5.12.2004

So I find it interesting how death randomly decides to present itself. I heard somewhere, or read somewhere or something like that, that suicides always occur in chains - one person does it and then others see this and, sadly enough, it almost becomes like a mini-fad. 3 or 4 people in a row follow in a short period of time. It actually seems like it's true - for most the people I've known who have killed themselves - it's occured in short bursts almost...2 or 3 in a span of a few months then everyone seems okay, then it repeats.

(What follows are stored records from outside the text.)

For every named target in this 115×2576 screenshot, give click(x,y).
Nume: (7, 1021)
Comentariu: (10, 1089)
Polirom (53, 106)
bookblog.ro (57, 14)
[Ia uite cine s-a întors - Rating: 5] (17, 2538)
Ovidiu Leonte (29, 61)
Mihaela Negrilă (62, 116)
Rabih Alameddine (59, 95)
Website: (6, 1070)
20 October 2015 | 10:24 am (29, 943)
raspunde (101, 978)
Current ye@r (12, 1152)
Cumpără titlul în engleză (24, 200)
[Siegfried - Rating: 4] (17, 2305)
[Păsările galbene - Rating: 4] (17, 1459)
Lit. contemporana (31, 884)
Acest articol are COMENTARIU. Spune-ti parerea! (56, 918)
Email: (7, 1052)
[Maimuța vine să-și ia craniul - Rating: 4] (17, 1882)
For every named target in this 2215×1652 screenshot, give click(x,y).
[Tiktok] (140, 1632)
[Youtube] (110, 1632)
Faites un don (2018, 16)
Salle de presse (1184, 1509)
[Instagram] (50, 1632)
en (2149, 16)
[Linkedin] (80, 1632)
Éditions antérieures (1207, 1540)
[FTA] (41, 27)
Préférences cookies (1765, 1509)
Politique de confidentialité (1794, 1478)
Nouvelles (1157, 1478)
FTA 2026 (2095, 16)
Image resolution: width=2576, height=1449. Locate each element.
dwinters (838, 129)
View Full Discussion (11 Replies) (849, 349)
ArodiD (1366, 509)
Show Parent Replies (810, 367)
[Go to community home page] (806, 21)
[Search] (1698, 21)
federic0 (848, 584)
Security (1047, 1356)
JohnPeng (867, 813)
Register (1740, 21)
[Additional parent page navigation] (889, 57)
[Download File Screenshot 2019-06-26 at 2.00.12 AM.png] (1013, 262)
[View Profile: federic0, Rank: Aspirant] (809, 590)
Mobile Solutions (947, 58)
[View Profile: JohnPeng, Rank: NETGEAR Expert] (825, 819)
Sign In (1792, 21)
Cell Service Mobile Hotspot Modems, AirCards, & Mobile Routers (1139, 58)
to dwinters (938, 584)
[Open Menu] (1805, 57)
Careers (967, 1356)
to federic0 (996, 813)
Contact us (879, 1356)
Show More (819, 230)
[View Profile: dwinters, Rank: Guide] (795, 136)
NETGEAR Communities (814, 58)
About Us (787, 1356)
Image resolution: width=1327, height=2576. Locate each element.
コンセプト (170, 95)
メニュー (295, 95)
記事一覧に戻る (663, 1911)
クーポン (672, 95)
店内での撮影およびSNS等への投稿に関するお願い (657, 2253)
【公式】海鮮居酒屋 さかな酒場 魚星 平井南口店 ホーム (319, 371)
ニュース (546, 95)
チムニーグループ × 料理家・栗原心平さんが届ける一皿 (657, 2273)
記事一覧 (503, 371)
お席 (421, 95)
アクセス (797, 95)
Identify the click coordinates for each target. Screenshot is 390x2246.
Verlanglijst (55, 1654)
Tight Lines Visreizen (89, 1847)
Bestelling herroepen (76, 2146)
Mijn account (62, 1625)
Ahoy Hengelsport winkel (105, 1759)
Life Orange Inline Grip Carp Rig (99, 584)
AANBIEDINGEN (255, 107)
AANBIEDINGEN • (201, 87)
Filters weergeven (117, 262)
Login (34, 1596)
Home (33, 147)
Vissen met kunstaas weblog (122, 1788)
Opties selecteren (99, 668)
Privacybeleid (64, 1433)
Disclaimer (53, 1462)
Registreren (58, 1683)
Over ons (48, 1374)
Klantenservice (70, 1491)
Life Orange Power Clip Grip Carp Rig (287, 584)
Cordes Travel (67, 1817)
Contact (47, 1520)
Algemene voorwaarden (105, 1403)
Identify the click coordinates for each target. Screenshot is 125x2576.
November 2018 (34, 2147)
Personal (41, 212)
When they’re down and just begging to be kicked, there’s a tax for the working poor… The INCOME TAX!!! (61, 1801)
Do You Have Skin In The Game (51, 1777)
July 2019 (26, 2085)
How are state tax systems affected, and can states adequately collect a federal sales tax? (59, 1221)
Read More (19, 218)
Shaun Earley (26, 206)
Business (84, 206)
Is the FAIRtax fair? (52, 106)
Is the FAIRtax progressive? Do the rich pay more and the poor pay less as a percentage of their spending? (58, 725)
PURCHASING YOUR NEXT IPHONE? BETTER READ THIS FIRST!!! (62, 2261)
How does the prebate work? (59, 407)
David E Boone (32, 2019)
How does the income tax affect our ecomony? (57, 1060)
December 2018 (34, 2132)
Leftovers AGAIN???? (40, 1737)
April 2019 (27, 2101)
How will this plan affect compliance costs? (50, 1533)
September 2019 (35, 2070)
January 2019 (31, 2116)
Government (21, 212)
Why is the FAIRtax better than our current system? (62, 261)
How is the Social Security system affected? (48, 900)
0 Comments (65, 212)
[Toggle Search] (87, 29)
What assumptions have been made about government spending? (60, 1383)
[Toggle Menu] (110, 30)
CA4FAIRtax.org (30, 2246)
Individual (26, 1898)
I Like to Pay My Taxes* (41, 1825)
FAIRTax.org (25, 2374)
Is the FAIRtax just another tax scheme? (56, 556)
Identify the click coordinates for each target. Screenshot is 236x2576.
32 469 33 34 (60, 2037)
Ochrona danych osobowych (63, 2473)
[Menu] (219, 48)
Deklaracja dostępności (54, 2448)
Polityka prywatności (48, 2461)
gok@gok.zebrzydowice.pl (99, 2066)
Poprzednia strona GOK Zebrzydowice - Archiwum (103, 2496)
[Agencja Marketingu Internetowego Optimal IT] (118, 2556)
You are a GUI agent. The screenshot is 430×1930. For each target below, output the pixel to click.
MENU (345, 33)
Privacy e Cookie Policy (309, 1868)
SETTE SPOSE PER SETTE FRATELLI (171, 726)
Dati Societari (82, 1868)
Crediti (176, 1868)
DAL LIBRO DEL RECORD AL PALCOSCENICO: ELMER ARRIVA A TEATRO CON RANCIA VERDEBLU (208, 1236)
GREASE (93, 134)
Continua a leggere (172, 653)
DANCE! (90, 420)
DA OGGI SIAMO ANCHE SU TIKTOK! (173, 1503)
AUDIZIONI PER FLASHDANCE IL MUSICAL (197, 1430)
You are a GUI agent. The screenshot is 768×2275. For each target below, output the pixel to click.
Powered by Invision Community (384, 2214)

At one point I think I saw why people have the desire to remove themselves from this world...at one point I think I might have agreed with them - that here isn't a place worth living in. And then I changed my mind. It wasn't some "revelation from God" or some near death experience that made me realize how much my life was really worth. It was simply the fact that I was sitting around one day staring at a bottle of pills and wondering just how many I would have to take, when I realized how incredibly fucking retarded I must look. I had no real reason to 'hate everything.' No irreparable damage had been done to or by me. I had no reason to justify my potential action. So I set them down. Literally, I set them down and went to watch TV. The world might not be the best of all possible, it might not be beautiful and wonderful and heart-warming all the time, but the way I see it, you've just got one life...instead of wasting it, why not try to make it the place you want it to be? I think that might be one of the biggest things that has inspired me to be a doctor. I might not be able to change the world as a whole, but I can help other people keep the chance to change it. And that's how I've seen it every day since I set that bottle down: Why give up and leave a bad world bad? Why not stay and try to make it better?
I guess I should remember that those days when I want nothing more than to go to Fiji...guess nobody's perfect, eh?